Given that Karl Rove has effectively conceded the election, its surely time to start thinking about opportunities for access to justice in the transition.
Obviously, this is going to be very different from the last transition eight years ago. It will not be a change of party. We will not be in a huge financial crisis. There will not be a huge stimulus plan in the process of being put together.
There will already be in place an access to justice office within DOJ, and an access to justice caucus in the House of Representatives. There will also be a President who was once the President of the LSC Board, and a Vice-President whose wife has been both a legal aid attorney and a judge with administrative responsibilities. We’ll have lots of research in place, lots of pilot projects that show promise, significant funding from the foundation sector, including for the Justice For All Program implementing the Chief’s Resolution, and a truly pro-access LSC Board. We’ll have the White House Legal Aid Inter-agency Roundtable driving engagement of a multitude of Federal agencies in access to justice. We will have a very different balance in Congress.
So, what do we need from the transition, other than the obvious (money)? Here are some thoughts.

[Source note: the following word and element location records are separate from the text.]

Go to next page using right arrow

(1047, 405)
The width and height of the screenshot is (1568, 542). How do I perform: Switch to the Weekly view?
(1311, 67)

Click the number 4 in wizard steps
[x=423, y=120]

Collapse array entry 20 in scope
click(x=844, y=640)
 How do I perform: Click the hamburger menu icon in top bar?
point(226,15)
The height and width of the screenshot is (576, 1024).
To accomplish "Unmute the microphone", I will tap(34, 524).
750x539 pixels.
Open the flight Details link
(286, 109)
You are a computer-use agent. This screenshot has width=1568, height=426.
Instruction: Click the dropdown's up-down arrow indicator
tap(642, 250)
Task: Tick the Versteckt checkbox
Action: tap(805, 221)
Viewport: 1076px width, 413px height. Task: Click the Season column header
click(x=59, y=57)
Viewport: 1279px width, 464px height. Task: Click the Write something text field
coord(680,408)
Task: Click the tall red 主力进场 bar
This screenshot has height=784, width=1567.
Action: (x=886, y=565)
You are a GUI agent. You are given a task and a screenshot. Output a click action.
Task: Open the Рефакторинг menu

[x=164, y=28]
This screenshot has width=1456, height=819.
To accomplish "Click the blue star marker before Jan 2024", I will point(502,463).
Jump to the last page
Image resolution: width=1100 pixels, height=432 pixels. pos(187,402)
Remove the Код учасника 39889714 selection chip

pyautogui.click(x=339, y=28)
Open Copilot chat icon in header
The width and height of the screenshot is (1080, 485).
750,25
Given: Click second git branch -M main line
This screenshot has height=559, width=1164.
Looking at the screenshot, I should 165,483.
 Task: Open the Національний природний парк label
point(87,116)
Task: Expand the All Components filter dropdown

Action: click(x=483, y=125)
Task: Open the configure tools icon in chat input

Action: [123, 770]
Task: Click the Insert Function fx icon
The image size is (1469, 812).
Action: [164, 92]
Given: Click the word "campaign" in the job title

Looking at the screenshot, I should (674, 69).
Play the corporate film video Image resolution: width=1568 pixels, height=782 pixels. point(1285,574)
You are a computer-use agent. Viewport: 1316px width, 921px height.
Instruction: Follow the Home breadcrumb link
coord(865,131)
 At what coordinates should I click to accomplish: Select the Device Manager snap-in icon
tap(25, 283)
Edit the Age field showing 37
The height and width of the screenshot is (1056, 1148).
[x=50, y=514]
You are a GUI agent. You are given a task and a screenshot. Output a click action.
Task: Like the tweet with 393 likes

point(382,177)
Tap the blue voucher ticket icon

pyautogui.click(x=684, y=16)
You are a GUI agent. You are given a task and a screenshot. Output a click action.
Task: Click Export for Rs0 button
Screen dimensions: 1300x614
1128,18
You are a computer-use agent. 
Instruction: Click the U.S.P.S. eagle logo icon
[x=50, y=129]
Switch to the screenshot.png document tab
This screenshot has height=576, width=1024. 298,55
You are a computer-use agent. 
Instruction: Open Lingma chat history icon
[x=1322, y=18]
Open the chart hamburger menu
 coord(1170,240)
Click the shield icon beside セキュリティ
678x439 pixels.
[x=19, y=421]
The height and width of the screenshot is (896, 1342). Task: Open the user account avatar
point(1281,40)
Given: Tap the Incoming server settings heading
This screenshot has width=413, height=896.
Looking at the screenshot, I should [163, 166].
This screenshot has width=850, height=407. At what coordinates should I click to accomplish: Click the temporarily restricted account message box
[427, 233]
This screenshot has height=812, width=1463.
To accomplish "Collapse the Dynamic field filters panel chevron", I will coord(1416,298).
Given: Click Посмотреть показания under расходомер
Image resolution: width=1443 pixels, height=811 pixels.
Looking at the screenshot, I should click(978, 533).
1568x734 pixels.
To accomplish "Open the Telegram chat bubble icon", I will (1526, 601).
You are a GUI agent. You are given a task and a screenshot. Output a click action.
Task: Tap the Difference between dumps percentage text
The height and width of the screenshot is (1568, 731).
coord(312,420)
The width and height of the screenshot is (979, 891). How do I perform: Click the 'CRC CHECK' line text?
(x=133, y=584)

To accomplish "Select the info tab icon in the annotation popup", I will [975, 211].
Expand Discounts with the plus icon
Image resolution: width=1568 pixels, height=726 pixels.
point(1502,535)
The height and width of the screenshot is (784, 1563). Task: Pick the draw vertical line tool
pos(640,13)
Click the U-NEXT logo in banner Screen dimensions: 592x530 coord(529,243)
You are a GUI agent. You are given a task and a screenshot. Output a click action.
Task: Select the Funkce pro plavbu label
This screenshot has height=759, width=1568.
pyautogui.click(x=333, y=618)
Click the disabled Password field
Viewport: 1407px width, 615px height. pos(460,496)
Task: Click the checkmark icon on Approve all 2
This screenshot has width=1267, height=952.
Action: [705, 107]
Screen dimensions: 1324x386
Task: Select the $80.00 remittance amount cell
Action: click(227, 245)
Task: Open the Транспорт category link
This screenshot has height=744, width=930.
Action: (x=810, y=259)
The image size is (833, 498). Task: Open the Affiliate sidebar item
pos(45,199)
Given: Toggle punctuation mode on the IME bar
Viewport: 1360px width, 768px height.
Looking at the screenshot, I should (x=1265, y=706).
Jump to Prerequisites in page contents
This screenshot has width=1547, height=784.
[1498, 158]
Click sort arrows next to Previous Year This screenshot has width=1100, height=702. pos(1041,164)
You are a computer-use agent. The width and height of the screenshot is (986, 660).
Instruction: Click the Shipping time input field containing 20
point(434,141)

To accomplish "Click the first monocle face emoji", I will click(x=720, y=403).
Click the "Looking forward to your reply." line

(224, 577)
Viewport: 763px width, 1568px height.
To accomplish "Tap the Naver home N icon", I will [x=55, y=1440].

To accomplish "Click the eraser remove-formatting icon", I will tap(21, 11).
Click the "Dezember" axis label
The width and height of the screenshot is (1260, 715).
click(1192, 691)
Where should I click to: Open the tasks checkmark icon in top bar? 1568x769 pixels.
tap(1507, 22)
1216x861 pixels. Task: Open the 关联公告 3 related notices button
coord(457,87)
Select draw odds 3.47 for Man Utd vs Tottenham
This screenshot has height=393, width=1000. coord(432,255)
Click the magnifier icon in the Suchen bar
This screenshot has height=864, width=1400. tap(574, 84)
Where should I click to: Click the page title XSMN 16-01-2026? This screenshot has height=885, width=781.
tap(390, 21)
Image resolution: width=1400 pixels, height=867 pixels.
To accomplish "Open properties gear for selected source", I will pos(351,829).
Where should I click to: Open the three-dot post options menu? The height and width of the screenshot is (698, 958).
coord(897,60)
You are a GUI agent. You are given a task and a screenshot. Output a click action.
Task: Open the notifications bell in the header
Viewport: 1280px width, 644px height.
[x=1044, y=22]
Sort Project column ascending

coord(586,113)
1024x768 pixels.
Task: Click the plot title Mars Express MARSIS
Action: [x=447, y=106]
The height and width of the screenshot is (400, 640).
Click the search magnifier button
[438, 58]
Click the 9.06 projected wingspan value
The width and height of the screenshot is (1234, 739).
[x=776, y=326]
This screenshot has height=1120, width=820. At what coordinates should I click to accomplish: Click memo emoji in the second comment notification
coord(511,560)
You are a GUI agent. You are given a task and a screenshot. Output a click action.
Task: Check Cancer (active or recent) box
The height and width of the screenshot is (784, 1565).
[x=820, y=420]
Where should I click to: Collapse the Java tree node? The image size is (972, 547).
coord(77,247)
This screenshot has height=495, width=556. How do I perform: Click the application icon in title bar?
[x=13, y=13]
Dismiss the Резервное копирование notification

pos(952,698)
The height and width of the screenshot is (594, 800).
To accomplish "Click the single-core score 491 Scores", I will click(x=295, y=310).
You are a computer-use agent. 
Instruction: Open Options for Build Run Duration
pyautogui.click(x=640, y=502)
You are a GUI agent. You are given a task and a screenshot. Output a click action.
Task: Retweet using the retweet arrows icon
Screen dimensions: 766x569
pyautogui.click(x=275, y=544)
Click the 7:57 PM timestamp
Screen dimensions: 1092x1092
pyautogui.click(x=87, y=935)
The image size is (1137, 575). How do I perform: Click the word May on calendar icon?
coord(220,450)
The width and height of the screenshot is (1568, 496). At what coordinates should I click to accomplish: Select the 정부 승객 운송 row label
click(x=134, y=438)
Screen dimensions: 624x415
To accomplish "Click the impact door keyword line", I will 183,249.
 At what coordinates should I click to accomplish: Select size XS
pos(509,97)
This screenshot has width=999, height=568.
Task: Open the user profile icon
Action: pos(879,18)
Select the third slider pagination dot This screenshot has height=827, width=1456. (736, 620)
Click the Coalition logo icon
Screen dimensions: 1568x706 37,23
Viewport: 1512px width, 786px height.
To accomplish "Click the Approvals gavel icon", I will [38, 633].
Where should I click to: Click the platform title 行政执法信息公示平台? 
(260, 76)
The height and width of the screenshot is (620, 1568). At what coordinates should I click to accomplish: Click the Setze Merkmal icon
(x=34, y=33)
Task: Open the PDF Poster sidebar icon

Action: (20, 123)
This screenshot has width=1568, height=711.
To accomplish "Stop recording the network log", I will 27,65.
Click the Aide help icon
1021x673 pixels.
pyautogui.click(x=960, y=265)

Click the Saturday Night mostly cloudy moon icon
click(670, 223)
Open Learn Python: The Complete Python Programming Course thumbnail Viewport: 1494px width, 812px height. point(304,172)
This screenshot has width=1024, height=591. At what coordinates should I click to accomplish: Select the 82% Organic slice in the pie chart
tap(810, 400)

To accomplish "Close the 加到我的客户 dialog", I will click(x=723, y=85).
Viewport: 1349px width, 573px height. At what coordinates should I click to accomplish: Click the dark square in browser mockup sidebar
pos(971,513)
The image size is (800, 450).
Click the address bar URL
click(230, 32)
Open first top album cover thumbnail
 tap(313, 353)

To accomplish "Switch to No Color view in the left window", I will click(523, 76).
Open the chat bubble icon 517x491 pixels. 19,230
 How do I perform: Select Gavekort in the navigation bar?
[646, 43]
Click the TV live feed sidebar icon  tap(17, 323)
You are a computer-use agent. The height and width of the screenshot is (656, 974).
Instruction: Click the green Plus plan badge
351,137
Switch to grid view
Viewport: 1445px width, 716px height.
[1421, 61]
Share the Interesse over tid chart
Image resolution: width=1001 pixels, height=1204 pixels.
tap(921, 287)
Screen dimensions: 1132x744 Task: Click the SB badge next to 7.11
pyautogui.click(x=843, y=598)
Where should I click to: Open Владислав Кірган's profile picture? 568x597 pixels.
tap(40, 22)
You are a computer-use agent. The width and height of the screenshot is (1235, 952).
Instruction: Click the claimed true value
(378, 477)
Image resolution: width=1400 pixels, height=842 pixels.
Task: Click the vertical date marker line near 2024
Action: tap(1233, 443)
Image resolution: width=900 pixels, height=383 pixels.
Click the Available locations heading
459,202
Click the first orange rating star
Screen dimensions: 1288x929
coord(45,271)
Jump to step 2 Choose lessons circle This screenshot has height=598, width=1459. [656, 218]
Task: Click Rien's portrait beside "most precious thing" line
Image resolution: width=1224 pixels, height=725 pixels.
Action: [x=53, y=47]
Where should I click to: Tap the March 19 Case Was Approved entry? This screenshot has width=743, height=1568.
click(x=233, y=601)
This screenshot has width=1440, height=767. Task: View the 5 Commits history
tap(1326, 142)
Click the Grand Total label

Continued expansion of Multi-Agency engagement with ATJ. This means making sure that all Federal agencies assess the ATJ impact of the changes they make (ATJ impact statement requirement), pay focused attention to the accessibility of adjudicatory processes within and paid for by their agencies, and continue to make sure that funding streams contain elements that fund accessibility help for those impacted.
Access to Justice Leadership Coordination. Again and again we have seen that the ATJ community has missed ATJ agenda opportunities because of a failure of leadership coordination. We still have no fast response mechanism when a disaster hits, when a new issue suddenly gets public attention, or when an especially sympathetic person has something bad happen to them. This is just a symptom of the broader failure to have an integrated agenda (although at least different agendas now have elements in common), or even a leadership mechanism to create such an agenda. While the DOJ ATJ Initiative has long served as a leader in convening, and has been particularly successful in encourage research and in getting Federal agencies to think about moving forward in common, this should be ramped up in terms of status and priority. Maybe a job for the “Second Spouse?”
Civil and Criminal Distinction. Any intellectual justification for the distinction is long gone, and the Feds should be making the regulatory and statutory changes that remove the possibilities for integration of services, research, funding, etc.
Integrated View of ATJ. Finally, every initiative with ATJ potential should be scrutinized to insure that all approaches are considered and integrated — including roles beyond lawyers, bar change incentives, and simplification and system redesign. Triage (and that covers many different approaches) should be recognized to be the core of the system that it already is.
Supreme Court Nominee. It is critical that the new nominee (assuming that the highly satisfactory Garland has not in fact been confirmed by the inauguration) have an ATJ perspective, not just in terms of the Federal Rules, and issues like class actions and mandatory arbitration, but also with an understanding of the critical administrative and leadership role that the Supreme Court potentially could have for access to justicecritical administrative and leadership role that the Supreme Court potentially could have for access to justice. Follow Canada.
It should be the time of an exciting step forward. Lets hope that the process gets the right people involved, with the broadest perspective possible.